- **Task to complete**: Set down each of the following rows word for word, leaving out the pictures.

- **Items from a data source**:

^^^^^^^^^^^^^^^^

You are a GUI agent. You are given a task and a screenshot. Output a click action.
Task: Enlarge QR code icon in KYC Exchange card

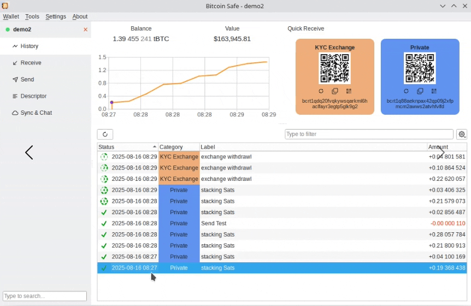(x=349, y=91)
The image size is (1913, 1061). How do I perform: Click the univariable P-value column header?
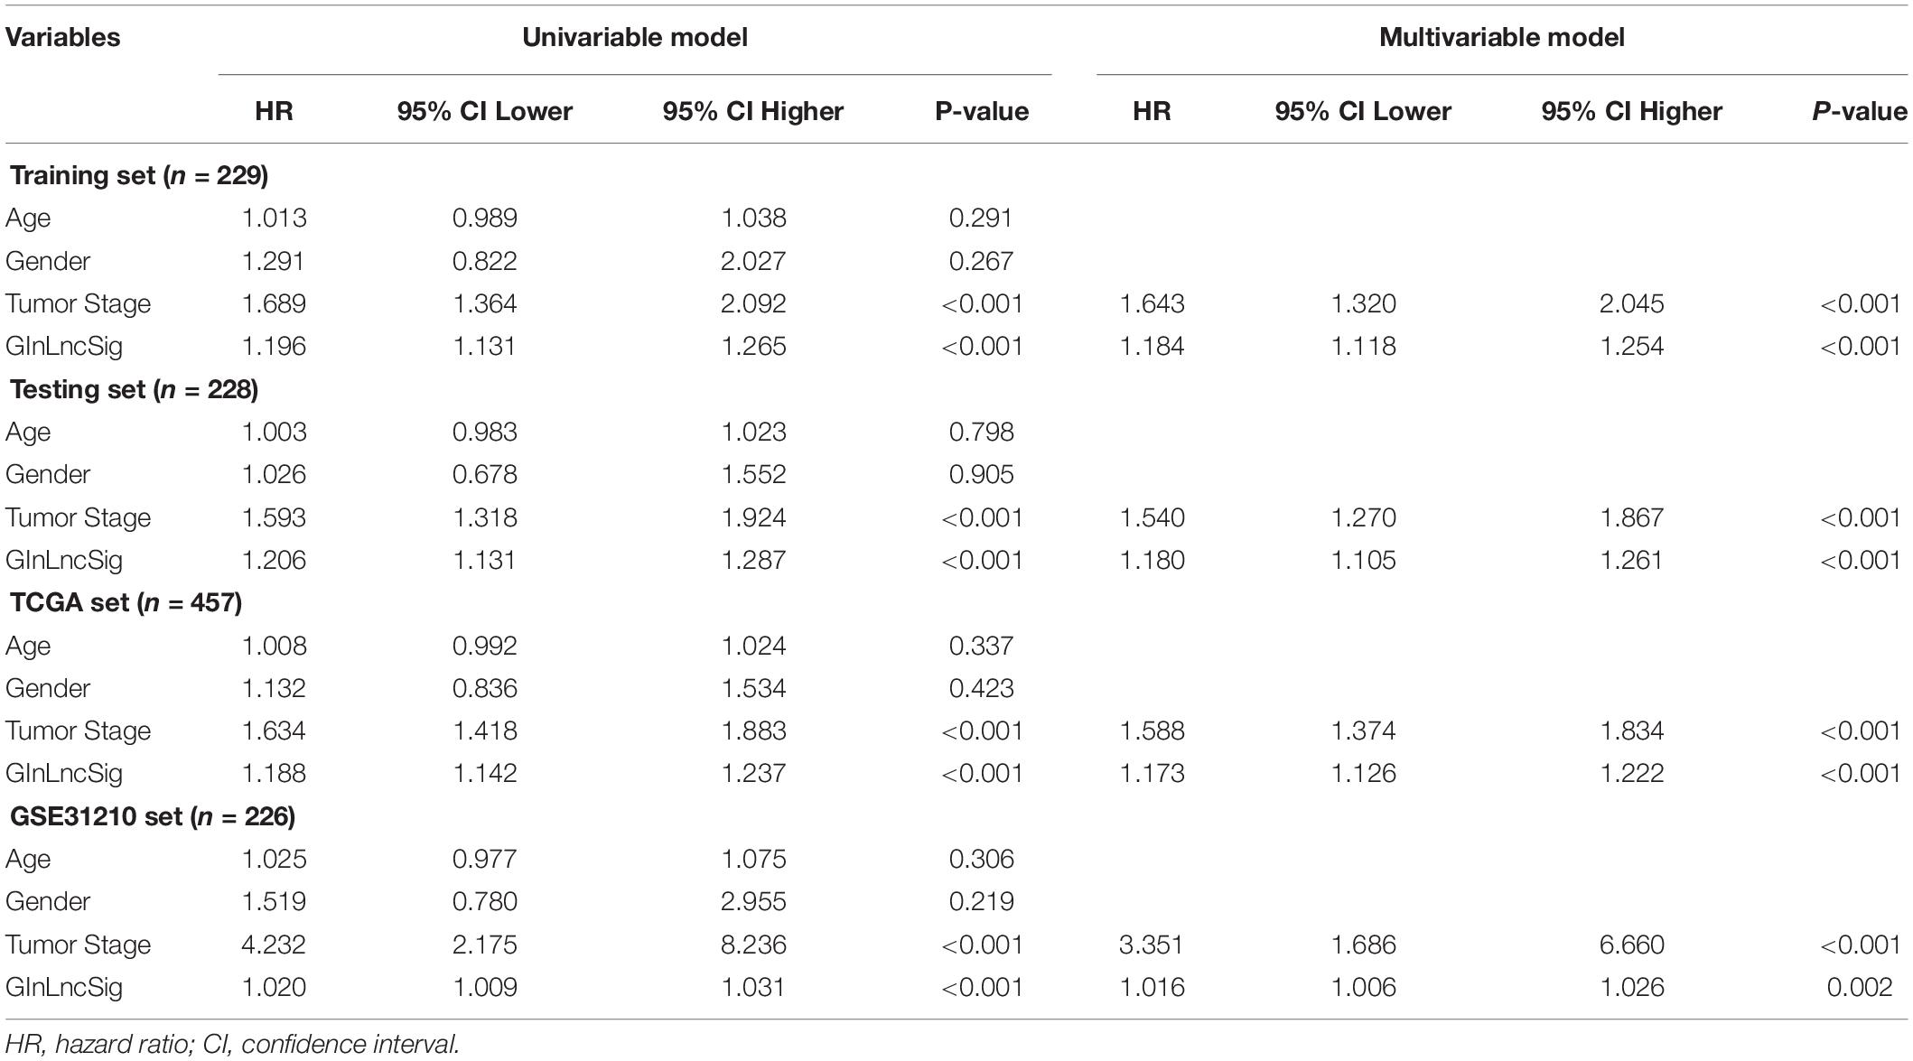click(981, 111)
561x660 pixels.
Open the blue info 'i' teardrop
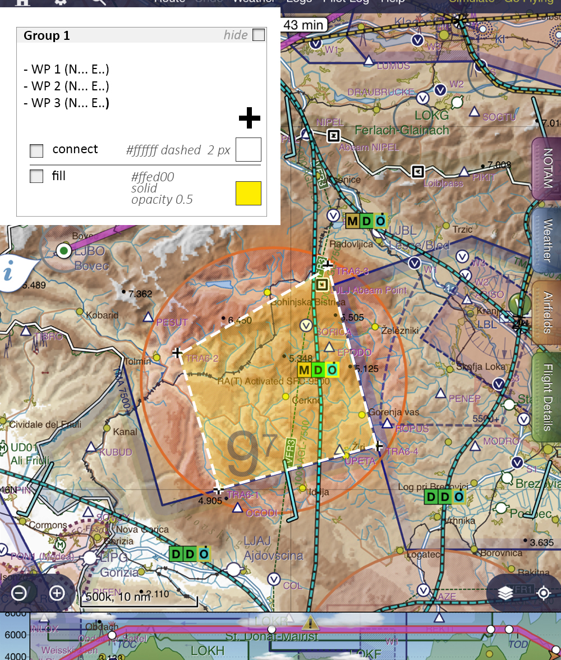pyautogui.click(x=10, y=273)
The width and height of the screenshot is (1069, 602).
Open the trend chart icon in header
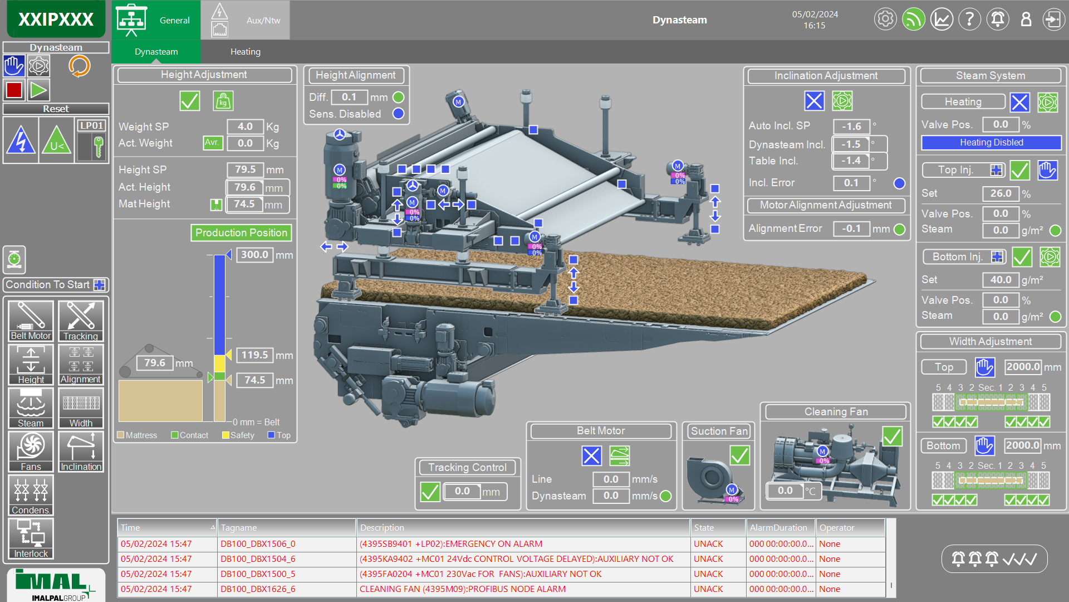941,20
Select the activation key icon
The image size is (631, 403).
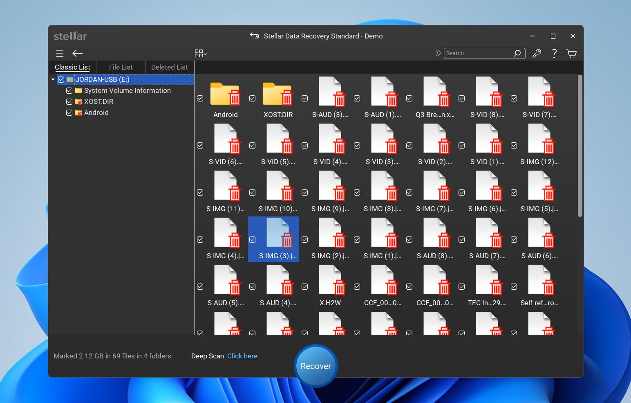(537, 53)
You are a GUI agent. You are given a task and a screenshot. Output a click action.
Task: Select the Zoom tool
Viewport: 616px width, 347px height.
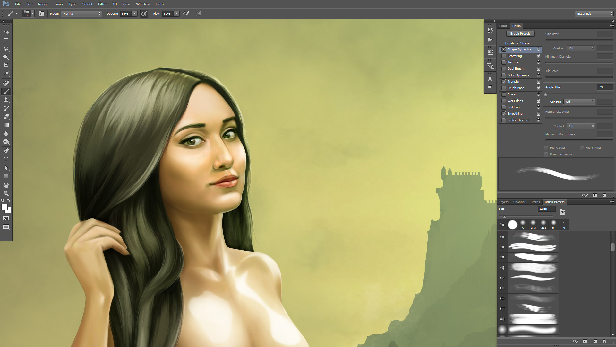(x=6, y=194)
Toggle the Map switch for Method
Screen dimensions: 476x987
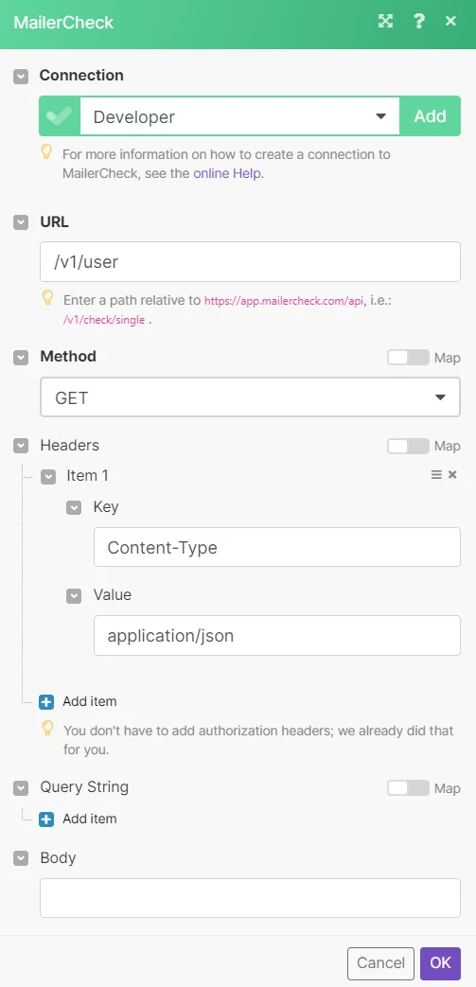click(x=408, y=358)
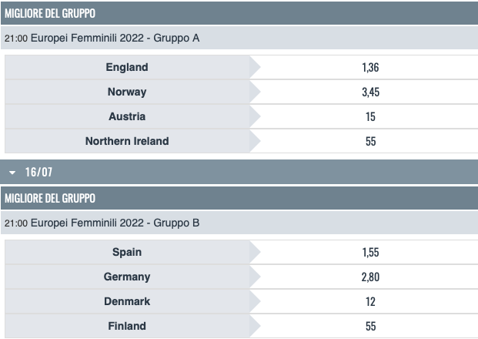Image resolution: width=478 pixels, height=339 pixels.
Task: Choose Germany odds 2,80
Action: coord(370,277)
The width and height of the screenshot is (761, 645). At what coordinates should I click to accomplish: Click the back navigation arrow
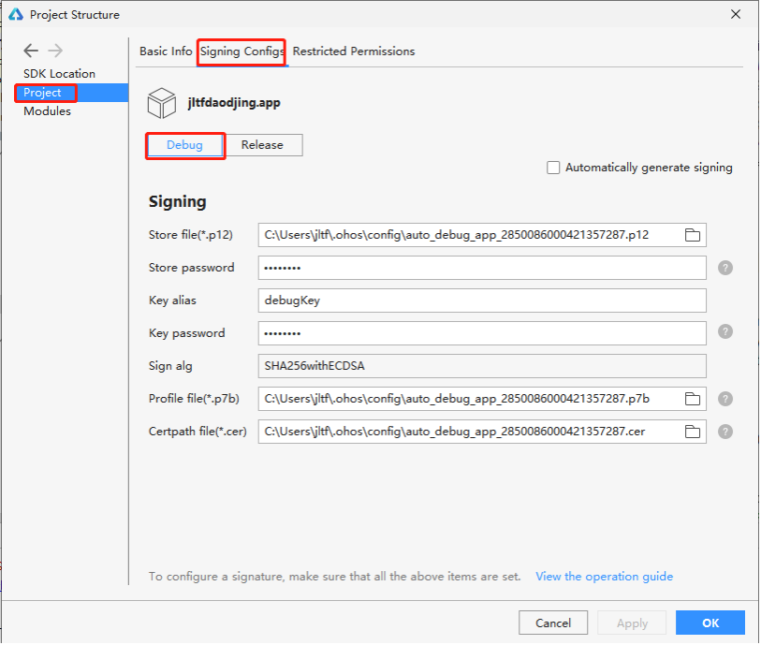[31, 51]
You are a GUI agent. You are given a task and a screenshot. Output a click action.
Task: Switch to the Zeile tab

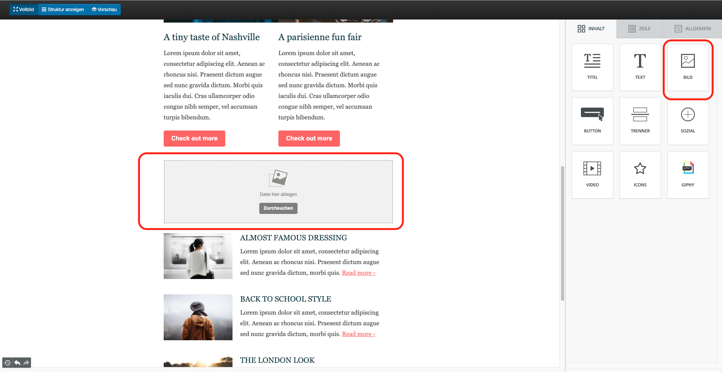click(639, 29)
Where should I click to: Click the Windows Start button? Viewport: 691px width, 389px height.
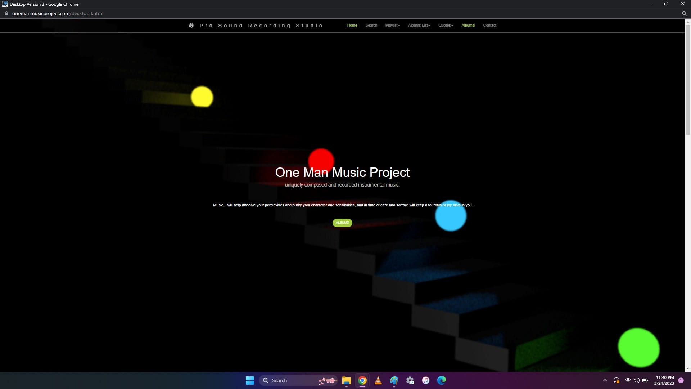click(250, 380)
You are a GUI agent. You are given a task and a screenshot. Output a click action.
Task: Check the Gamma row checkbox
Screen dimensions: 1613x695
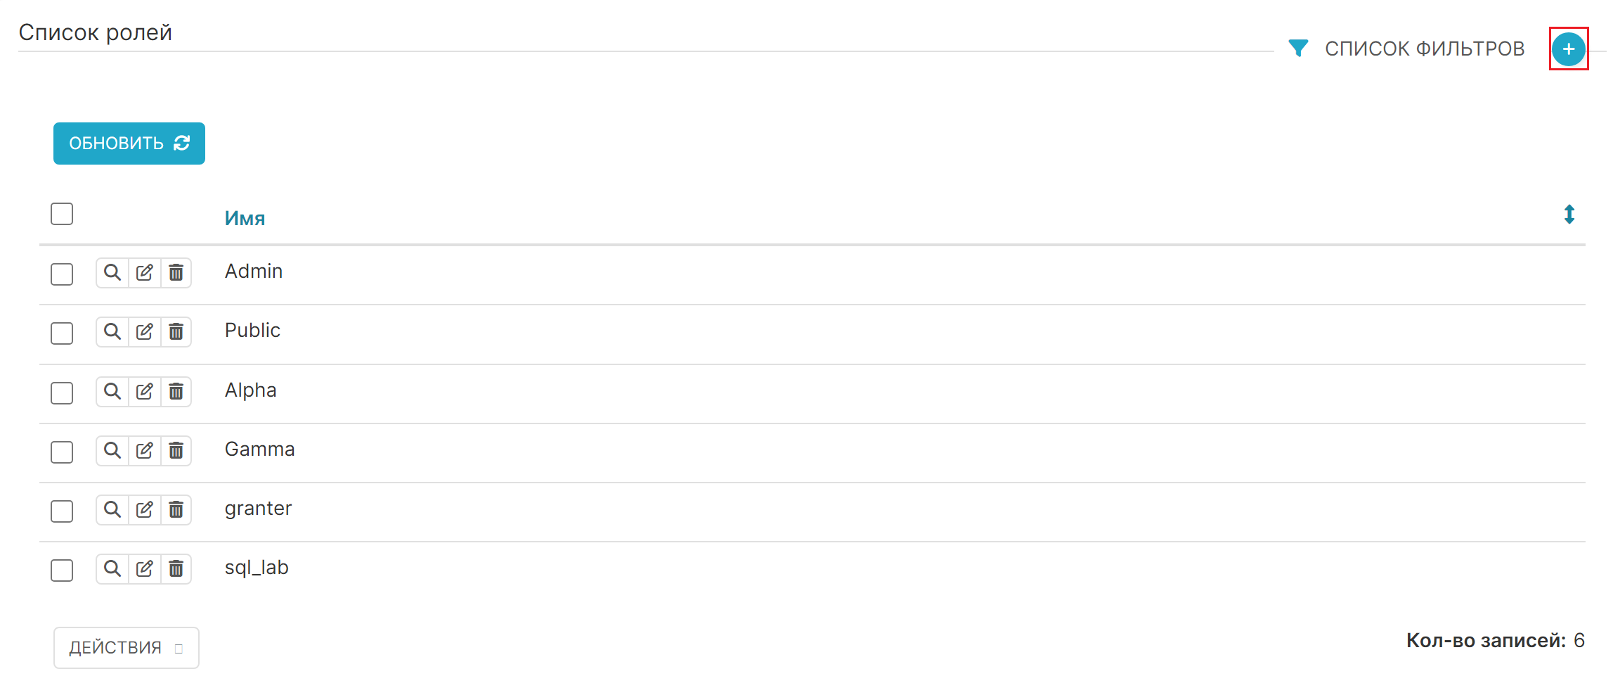click(x=62, y=452)
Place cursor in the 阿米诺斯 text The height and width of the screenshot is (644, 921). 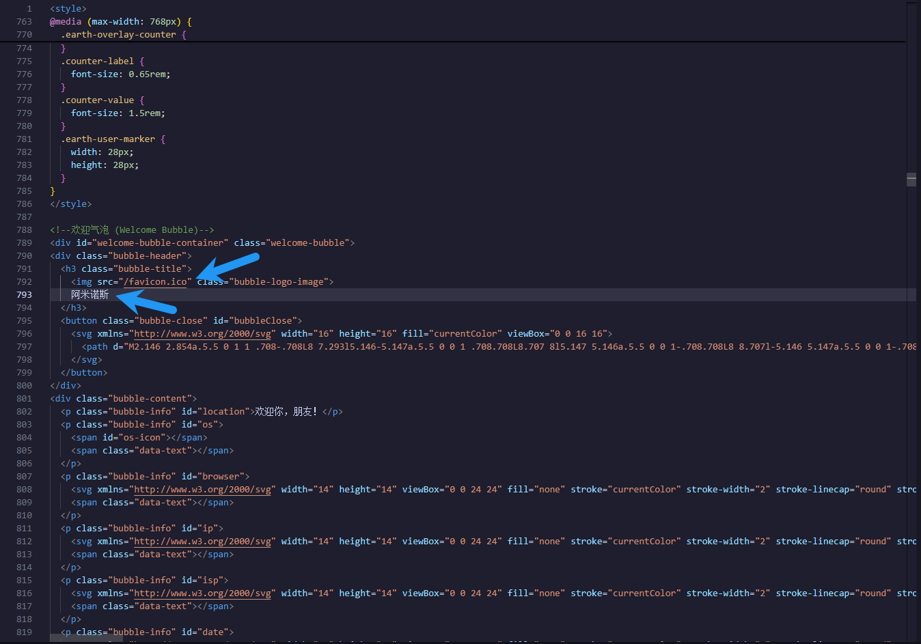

^^^^^^^^^^^^^^^^

- **Written solution**:
You are a GUI agent. You are given a task and a screenshot. Output a click action.
Task: Enlarge QR code icon in KYC Exchange card

(x=349, y=91)
The image size is (1913, 1061). How do I perform: Click the univariable P-value column header?
click(981, 111)
561x660 pixels.
Open the blue info 'i' teardrop
pyautogui.click(x=10, y=273)
The width and height of the screenshot is (1069, 602).
Open the trend chart icon in header
941,20
Select the activation key icon
The image size is (631, 403).
(537, 53)
You are a GUI agent. You are given a task and a screenshot. Output a click action.
Task: Select the Zoom tool
Viewport: 616px width, 347px height.
(x=6, y=194)
Toggle the Map switch for Method
Screen dimensions: 476x987
click(x=408, y=358)
Image resolution: width=478 pixels, height=339 pixels.
Task: Choose Germany odds 2,80
Action: coord(370,277)
The width and height of the screenshot is (761, 645). At what coordinates should I click to accomplish: Click the back navigation arrow
[31, 51]
You are a GUI agent. You are given a task and a screenshot. Output a click action.
Task: Switch to the Zeile tab

click(639, 29)
Where should I click to: Click the Windows Start button? Viewport: 691px width, 389px height.
click(250, 380)
You are a GUI agent. You are given a task and a screenshot. Output a click action.
Task: Check the Gamma row checkbox
Screen dimensions: 1613x695
click(x=62, y=452)
Place cursor in the 阿米诺斯 text The height and width of the screenshot is (644, 921). 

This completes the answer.